By Katy Gill
This hungry grouper is being a very self-FISH.
The large marine animal appears in no mood to share its meal with its friend.
But that does not stop the second grouper fish from trying, as it attempts to wrestle the meal away for a full one-and-a-half minutes.
However, the first grouper’s grip is just too strong, and eventually the second one swims to the bottom of the ocean to find other pray.
The aquatic tug-of-war was captured by retired musicologist and novelist Sylvia May, 60, on a scuba diving trip off Cayman Brac in the Cayman Islands.
The dive guide had speared a lion fish to feed to a grouper that was following them, only for the second one to come and try and snatch the meal.

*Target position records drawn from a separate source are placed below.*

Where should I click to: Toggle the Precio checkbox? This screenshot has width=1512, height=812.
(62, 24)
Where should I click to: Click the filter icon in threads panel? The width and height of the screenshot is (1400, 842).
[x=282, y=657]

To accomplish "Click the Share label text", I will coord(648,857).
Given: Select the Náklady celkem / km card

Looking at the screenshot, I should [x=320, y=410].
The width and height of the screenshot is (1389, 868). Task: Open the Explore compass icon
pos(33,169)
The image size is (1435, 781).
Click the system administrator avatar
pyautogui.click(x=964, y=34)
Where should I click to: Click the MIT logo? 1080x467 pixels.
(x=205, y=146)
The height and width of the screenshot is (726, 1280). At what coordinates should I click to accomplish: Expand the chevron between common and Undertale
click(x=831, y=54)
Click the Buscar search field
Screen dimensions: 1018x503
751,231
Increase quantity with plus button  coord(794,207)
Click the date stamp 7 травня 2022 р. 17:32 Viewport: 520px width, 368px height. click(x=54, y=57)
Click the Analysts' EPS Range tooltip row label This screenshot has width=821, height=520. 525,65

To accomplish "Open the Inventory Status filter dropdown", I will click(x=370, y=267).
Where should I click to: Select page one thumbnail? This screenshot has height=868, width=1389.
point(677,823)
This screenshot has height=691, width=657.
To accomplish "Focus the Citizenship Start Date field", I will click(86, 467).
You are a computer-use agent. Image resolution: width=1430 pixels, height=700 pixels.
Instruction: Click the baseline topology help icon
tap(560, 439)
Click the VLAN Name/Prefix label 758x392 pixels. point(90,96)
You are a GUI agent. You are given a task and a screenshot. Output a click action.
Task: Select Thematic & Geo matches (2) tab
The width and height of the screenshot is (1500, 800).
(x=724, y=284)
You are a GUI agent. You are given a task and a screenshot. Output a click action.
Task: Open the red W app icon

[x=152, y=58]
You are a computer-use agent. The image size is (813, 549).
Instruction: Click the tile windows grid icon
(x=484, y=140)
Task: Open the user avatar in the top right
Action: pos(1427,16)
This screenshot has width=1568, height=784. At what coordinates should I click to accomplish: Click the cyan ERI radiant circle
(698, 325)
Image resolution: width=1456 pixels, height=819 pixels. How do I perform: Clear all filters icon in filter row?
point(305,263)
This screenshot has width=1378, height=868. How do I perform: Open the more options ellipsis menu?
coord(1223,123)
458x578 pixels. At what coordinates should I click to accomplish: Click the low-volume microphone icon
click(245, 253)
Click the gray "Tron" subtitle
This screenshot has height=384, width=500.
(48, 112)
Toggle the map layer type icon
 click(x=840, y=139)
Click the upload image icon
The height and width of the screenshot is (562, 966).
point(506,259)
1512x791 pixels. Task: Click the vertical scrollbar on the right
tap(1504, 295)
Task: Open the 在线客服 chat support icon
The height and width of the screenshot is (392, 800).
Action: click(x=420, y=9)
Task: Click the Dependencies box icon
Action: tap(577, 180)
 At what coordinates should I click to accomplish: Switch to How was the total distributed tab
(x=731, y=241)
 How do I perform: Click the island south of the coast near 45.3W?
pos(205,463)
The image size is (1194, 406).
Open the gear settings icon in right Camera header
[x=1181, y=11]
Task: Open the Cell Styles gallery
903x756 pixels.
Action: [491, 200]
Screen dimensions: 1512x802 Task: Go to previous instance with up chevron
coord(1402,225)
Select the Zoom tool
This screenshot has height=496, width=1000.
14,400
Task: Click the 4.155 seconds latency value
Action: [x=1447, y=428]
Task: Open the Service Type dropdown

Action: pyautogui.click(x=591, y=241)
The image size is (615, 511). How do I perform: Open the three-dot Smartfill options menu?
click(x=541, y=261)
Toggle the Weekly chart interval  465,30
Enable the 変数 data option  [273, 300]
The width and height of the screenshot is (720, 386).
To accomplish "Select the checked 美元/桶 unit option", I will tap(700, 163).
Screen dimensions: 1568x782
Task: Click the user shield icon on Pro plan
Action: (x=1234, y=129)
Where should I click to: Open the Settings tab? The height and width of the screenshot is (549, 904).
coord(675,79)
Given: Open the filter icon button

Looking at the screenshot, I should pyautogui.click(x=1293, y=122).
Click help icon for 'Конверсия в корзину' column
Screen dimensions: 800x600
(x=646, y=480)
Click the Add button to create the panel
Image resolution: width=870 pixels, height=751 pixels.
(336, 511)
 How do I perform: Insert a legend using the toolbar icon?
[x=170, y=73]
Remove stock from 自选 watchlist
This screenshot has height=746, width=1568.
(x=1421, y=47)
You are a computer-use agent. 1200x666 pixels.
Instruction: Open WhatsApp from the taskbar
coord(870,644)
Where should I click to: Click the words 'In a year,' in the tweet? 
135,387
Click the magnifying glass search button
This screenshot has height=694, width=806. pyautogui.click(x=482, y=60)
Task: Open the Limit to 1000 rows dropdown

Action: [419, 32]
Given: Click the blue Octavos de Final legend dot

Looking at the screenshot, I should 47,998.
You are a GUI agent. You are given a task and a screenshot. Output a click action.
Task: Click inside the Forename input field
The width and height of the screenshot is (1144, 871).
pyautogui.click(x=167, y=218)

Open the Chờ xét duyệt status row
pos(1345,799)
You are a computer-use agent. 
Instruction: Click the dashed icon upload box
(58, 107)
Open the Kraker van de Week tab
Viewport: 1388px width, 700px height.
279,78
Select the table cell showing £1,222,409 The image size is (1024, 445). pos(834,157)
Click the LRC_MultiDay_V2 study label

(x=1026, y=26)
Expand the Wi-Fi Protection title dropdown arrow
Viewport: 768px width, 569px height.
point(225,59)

Sylvia said: “Divers are helping to cull the invasive lion fish population in Caribbean waters, and will frequently dive with a spear to try and catch them.
“Often when they catch one, they will feed it to a grouper, and it has become typical in the Cayman waters for groupers to hang around groups of divers waiting for a free meal.
“While it is common to have groupers eating lion fish given to them by a diver, it is not common for two of them to fight over one.
“Our dive guide had speared a lion fish and was about to feed it to a grouper that had been following our group around.
“Another grouper that had been hovering near us swam in and grabbed it off the spear before the first grouper could get it.
“The first grouper tried to take it away, and what ensued was a tussle between the groupers.
“Everyone was amazed at the aggression shown by the one grouper, and we all felt very fortunate to have witnessed this unusual occurrence.”
Sylvia was diving with her husband Richard in a larger group, lead by Jeff from Cayman Brac Reef Divers.